= Division by infinity =

Mathematical problem

The hyperbola $y = 1/x$. As $x$ approaches ∞, $y$ approaches 0.

In mathematics, division by infinity is division where the divisor (denominator) is infinity. In ordinary arithmetic, this does not have a well-defined meaning, since ∞ is a mathematical concept that does not correspond to a specific number, and moreover, there is no nonzero real number that, when added to itself an infinite number of times, gives a finite number, unless you address the concept of indeterminate forms. However, "dividing by ∞" can be given meaning as an informal way of expressing the limit of dividing a number by larger and larger divisors.
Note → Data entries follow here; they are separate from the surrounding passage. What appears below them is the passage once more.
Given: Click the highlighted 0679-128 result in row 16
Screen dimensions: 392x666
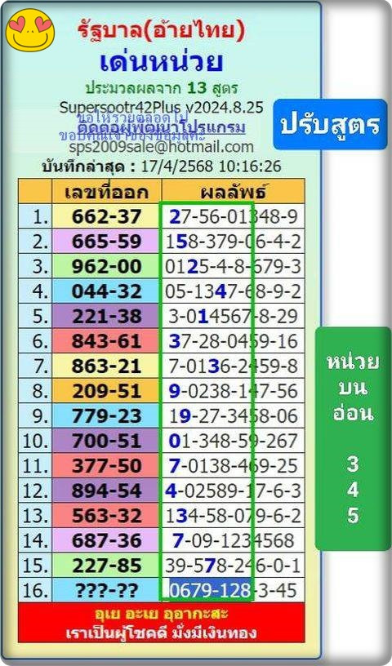Looking at the screenshot, I should 210,590.
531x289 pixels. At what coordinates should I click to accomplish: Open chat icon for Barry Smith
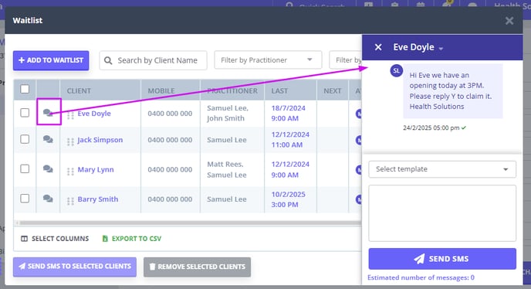point(48,199)
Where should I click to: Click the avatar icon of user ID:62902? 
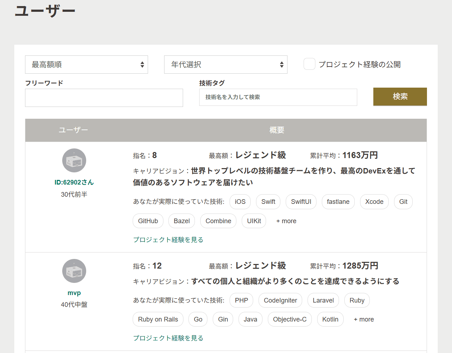(74, 161)

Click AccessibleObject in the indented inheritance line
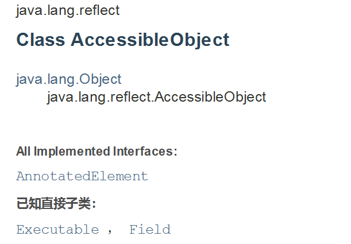(210, 97)
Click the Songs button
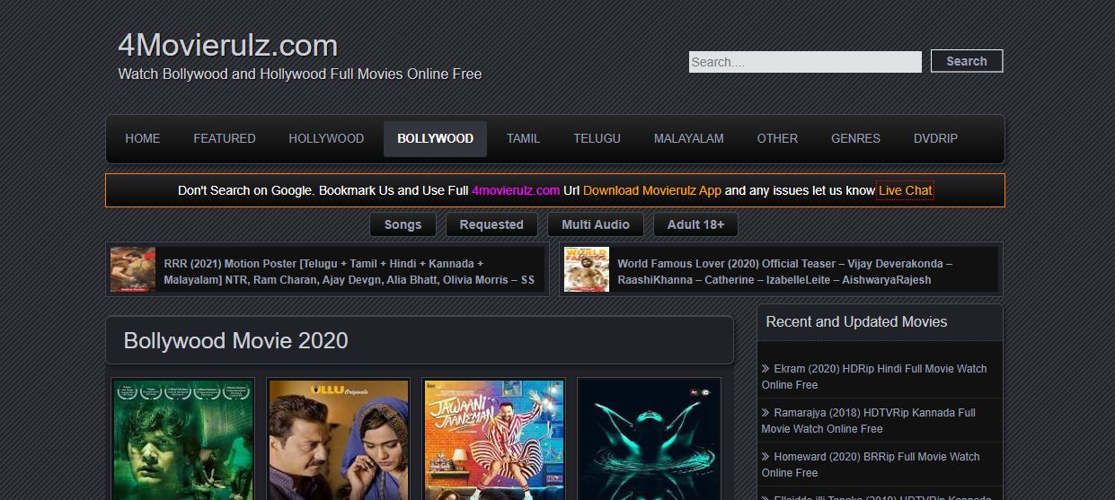Viewport: 1115px width, 500px height. point(403,224)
Using mathematical structures that go beyond the real numbers, it is possible to define numbers that have infinite magnitude yet can still be manipulated in ways much like ordinary arithmetic. For example, on the extended real number line, dividing any real number by infinity yields zero, while in the surreal number system, dividing 1 by the infinite number $\omega$ yields the infinitesimal number $\epsilon$. In floating-point arithmetic, any finite number divided by $\pm\infty$ is equal to positive or negative zero if the numerator is finite. Otherwise, the result is NaN.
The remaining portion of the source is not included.